Find information on Medial Malleolus Fracture diagnosis, including clinical documentation tips, ICD-10 and CPT codes, healthcare guidelines, and treatment protocols. Learn about Weber classification, anatomical location, radiographic findings, and associated injuries like posterior malleolus fracture or bimalleolar fracture. This resource supports accurate medical coding, billing, and optimal patient care for medial malleolus fractures.
Also known as
Fracture of medial malleolus
Fracture of the bony prominence on the inner ankle.
Fracture of lower leg
Fractures involving the tibia, fibula, or ankle.
Fractures of lower leg/ankle
Encompasses all fractures of the lower leg and ankle regions.
Follow this step-by-step guide to choose the correct ICD-10 code.
Is the fracture closed?
Yes
Displaced?
No
Displaced?
When to use each related code
Description |
---|
Medial Malleolus Fracture |
Lateral Malleolus Fracture |
Bimalleolar Fracture |
Missing or unclear documentation of the affected side (right, left, or bilateral) for accurate coding.
Insufficient documentation describing the fracture type (e.g., displaced, comminuted, open) impacts code selection and reimbursement.
Overlooked or undercoded associated injuries (ligament tears, fibular fractures) can lead to lost revenue and compliance issues.
Q: What are the most effective conservative management strategies for stable, Weber A medial malleolus fractures in adults?
A: Conservative management of stable, Weber A medial malleolus fractures in adults typically focuses on pain control, edema reduction, and protected weight-bearing. Key strategies include immobilization with a cast, brace, or splint for 4-6 weeks, regular RICE therapy (rest, ice, compression, elevation), and early range of motion exercises as tolerated. The weight-bearing status should be determined by fracture stability and patient comfort, often progressing from non-weight-bearing to partial weight-bearing then full weight-bearing as the fracture heals. Regular clinical and radiographic follow-up is essential to monitor healing progress. Consider implementing standardized protocols for pain management and rehabilitation to optimize patient outcomes. Explore how weight-bearing protocols can impact return to function.
Q: How do I differentiate between a medial malleolus fracture and a deltoid ligament injury, and what imaging modalities are best for accurate diagnosis?
A: Differentiating between a medial malleolus fracture and a deltoid ligament injury can be challenging, as both present with medial ankle pain and tenderness.
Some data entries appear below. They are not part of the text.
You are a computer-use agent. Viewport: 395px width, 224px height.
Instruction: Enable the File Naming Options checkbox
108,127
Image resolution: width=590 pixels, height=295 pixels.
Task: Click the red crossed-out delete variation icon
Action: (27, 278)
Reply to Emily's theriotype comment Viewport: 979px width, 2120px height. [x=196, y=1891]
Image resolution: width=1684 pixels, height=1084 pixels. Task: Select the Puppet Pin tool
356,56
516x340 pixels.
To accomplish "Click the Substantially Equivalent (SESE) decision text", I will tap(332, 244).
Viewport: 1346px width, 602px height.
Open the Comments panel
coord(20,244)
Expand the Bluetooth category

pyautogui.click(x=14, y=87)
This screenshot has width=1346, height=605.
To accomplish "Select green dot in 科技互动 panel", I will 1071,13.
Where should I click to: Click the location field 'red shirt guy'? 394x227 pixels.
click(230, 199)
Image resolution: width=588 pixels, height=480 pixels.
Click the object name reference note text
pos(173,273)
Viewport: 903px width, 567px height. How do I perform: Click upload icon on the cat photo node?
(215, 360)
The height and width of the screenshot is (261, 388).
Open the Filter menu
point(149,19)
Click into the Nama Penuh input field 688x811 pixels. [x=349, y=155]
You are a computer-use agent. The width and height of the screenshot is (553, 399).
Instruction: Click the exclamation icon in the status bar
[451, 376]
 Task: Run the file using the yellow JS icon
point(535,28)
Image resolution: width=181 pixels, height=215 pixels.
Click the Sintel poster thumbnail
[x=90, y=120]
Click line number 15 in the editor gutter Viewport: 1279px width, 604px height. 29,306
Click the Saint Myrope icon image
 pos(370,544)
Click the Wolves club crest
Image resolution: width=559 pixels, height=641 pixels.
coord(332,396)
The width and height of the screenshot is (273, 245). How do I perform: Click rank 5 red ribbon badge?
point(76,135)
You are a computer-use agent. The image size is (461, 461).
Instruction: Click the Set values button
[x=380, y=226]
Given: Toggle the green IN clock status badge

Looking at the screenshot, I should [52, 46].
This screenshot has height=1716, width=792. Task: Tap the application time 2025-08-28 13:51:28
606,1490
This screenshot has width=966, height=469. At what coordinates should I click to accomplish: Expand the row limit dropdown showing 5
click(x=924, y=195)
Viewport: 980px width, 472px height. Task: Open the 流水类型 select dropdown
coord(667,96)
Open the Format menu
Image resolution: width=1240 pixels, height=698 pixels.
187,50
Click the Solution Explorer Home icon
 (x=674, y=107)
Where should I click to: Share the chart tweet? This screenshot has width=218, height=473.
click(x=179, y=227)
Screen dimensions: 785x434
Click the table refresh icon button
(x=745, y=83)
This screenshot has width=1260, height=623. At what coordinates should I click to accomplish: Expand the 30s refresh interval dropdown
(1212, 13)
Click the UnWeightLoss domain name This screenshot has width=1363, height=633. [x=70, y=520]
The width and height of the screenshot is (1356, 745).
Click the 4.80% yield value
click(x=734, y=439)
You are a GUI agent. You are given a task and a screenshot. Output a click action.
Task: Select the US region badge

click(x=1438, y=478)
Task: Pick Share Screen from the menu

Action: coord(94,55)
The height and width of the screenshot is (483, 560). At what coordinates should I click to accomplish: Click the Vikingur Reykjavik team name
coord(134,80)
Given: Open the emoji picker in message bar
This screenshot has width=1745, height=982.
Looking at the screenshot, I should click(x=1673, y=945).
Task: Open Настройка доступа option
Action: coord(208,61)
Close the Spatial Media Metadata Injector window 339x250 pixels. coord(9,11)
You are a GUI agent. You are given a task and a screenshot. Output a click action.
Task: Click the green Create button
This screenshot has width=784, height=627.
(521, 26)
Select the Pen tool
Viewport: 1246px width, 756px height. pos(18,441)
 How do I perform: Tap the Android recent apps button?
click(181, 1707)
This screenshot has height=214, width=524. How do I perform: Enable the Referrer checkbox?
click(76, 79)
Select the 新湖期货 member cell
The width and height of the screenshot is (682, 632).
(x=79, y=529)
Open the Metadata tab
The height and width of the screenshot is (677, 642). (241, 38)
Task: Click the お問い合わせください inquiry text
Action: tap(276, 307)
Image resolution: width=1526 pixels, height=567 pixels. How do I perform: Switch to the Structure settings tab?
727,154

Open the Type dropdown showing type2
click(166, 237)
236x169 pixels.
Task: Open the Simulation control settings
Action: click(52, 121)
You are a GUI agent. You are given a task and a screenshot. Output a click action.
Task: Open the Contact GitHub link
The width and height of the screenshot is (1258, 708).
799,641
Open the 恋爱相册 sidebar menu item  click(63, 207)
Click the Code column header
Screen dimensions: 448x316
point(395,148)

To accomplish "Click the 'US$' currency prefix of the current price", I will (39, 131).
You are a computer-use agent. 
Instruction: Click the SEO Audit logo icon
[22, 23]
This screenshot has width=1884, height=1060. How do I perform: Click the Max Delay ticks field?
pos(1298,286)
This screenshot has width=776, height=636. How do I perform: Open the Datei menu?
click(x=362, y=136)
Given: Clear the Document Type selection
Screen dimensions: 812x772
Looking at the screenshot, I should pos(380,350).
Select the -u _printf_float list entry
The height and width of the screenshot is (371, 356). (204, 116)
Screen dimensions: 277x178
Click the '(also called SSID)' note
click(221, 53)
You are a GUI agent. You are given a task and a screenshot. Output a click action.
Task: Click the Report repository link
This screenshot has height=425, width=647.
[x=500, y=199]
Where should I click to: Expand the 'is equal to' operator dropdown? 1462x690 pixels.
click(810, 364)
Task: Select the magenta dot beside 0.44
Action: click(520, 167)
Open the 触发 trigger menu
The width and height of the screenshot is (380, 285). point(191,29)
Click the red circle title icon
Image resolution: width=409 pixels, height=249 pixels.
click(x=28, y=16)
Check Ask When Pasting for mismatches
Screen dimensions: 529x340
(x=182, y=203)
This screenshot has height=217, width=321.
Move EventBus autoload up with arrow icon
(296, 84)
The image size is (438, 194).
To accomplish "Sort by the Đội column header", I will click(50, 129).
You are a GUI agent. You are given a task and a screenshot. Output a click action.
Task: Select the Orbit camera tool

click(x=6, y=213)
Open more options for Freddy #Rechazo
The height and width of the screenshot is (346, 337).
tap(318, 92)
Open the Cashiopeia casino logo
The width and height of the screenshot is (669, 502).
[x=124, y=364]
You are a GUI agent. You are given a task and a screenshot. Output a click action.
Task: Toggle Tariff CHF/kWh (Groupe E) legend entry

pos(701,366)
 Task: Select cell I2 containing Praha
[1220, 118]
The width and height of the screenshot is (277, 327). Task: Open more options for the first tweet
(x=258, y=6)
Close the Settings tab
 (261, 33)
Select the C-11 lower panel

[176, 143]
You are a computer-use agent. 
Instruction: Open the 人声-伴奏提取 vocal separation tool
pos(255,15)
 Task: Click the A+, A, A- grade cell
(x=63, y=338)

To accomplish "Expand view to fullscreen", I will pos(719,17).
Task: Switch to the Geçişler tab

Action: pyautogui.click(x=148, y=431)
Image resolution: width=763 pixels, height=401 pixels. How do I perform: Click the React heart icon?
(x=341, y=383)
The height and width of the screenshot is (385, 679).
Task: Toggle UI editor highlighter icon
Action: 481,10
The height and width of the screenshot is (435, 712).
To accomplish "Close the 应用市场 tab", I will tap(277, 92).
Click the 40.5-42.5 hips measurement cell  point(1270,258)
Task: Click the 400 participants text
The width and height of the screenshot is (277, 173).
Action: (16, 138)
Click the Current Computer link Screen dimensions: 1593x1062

Medial malleolus fractures often present with palpable bony tenderness or deformity, whereas deltoid ligament injuries may manifest with diffuse tenderness along the medial ankle. Weight-bearing radiographs are essential for initial evaluation, and while they effectively visualize fractures, they may not always reveal deltoid ligament injuries. Stress radiographs or MRI are often needed to accurately assess deltoid ligament integrity, especially in suspected high-grade injuries. Explore how dynamic ultrasound can be used in conjunction with other imaging modalities for a comprehensive assessment. Learn more about the Ottawa Ankle Rules and their application in these cases to guide imaging decisions.
Patient presents with complaints of medial ankle pain, swelling, and ecchymosis following a twisting injury mechanism. Onset of symptoms occurred [timeframe] ago during [activity causing injury]. Patient reports [weight-bearing status; e.g., able to bear weight, unable to bear weight, partial weight-bearing]. Physical examination reveals tenderness to palpation over the medial malleolus, with palpable bony irregularity in some cases. Ankle range of motion is limited due to pain. Neurovascular examination of the affected extremity is intact, with palpable dorsalis pedis and posterior tibial pulses. Radiographic imaging of the ankle, specifically AP, lateral, and mortise views, confirms the diagnosis of a medial malleolus fracture. The fracture is classified as [Weber classification; e.g., Weber A, Weber B, Weber C] and described as [fracture description; e.g., displaced, nondisplaced, comminuted, spiral]. Assessment includes medial malleolus fracture, ankle sprain, and pain management. Differential diagnosis considered ankle ligament injury. Treatment plan includes [conservative or surgical management; e.g., immobilization with a short leg cast, open reduction internal fixation (ORIF), closed reduction]. Patient educated on pain management, RICE protocol (rest, ice, compression, elevation), and follow-up care. Referral to orthopedics for definitive management may be necessary. ICD-10 code S82.6 assigned for closed medial malleolus fracture. CPT codes for potential procedures may include [relevant CPT codes depending on treatment; e.g., 27766, 27810]. Return to clinic scheduled in [timeframe] for follow-up evaluation and assessment of fracture healing.